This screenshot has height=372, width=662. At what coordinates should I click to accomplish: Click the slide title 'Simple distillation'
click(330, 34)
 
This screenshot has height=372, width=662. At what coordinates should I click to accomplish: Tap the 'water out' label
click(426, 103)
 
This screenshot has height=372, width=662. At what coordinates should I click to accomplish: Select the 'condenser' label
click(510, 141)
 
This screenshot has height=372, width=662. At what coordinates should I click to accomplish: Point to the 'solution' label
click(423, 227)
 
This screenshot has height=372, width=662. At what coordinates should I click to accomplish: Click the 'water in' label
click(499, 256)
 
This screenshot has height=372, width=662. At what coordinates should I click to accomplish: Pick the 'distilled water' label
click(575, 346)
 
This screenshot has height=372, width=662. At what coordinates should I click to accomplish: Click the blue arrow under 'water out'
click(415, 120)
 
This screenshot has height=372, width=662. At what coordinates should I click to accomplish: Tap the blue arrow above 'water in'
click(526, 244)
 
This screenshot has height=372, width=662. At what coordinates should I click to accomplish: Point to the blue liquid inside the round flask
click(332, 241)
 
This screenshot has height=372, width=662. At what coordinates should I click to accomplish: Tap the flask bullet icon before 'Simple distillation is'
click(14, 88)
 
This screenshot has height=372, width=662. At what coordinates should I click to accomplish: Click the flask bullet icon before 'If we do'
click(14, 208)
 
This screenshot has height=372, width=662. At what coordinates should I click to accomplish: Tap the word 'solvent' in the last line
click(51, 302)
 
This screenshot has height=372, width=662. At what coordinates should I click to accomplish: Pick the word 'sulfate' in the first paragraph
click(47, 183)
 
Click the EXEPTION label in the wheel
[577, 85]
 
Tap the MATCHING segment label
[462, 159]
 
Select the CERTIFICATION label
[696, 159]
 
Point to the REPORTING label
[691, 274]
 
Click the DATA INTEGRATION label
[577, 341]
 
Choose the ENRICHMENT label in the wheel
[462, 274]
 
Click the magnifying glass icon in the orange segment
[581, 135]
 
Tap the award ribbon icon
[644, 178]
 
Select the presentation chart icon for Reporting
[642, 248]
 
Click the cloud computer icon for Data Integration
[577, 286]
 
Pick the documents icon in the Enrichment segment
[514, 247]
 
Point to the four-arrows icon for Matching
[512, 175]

* * *

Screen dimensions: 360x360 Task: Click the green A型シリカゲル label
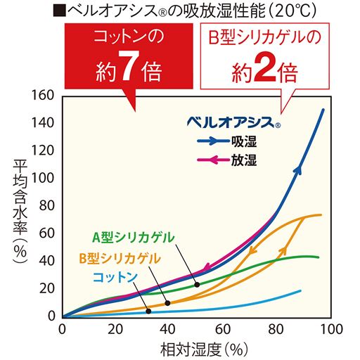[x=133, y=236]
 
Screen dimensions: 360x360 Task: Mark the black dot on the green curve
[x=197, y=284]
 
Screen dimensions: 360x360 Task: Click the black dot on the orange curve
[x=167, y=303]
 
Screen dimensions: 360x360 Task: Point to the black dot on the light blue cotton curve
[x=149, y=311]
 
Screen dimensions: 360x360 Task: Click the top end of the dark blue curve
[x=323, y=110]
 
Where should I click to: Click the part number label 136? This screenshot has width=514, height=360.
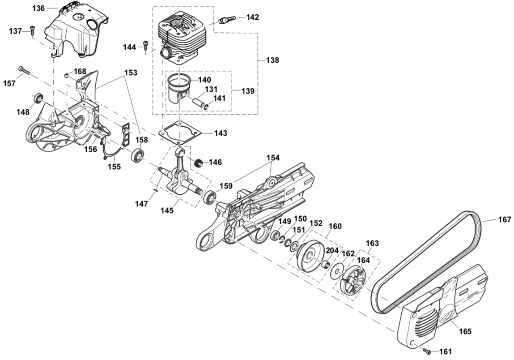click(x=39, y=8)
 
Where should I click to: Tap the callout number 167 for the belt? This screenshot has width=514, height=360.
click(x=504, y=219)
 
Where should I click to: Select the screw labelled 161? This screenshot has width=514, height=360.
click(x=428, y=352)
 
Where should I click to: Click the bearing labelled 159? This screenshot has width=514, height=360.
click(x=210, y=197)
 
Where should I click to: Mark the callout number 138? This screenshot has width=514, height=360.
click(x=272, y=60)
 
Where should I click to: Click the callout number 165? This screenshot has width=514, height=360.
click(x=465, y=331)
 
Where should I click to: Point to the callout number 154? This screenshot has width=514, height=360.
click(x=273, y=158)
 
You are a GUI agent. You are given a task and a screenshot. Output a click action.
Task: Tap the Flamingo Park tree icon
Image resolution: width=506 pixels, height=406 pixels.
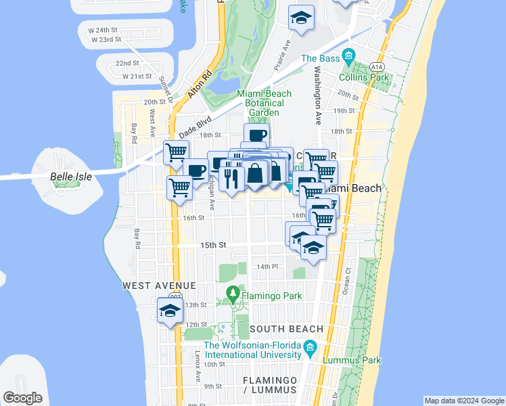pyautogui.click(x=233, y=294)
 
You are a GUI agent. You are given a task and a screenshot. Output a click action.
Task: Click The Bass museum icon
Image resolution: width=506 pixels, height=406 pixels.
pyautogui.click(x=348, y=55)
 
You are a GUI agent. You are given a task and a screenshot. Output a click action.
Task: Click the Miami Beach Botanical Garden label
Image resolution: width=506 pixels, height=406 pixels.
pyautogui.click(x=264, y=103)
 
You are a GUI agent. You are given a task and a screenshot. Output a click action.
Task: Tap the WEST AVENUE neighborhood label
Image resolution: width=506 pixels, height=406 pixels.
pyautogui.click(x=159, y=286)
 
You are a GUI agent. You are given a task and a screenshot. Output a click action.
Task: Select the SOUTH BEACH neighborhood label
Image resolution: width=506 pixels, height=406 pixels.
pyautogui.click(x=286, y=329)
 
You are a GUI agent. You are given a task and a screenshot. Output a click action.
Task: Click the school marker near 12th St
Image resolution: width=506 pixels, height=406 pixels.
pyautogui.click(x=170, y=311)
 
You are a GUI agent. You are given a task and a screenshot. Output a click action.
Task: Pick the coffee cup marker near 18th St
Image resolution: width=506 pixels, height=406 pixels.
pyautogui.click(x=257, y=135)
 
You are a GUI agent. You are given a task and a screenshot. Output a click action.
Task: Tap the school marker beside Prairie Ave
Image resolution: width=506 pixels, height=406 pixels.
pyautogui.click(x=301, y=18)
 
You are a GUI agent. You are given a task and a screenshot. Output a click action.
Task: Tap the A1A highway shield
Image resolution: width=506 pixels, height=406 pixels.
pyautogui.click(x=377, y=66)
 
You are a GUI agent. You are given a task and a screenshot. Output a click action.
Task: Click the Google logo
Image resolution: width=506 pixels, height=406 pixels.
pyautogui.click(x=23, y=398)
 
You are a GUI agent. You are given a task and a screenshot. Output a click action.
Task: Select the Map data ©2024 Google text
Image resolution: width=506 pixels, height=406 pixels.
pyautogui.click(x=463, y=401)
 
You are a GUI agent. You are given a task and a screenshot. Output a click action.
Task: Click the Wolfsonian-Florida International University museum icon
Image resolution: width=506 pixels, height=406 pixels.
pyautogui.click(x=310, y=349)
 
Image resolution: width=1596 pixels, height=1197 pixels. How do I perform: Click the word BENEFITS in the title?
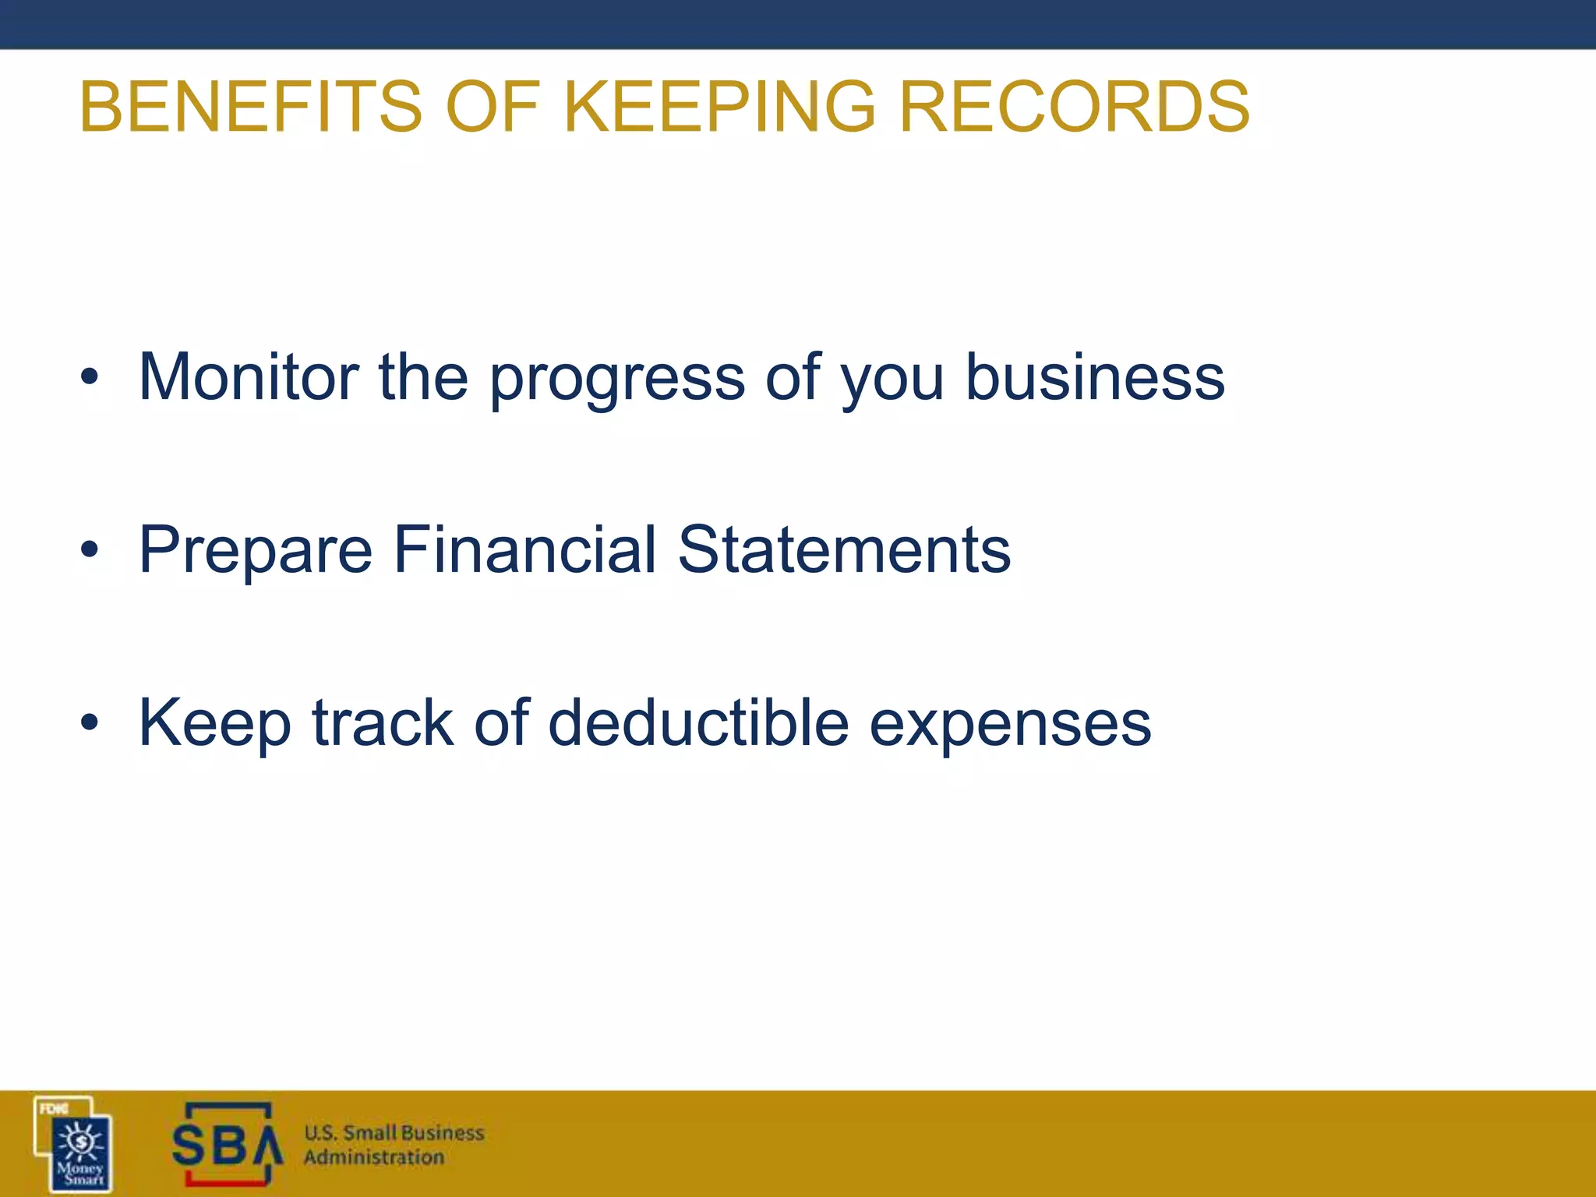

Requirements: Please count the lines in the rows above that contain the string "near", with case counting, and reply with that number alone.

Completed exercise: 2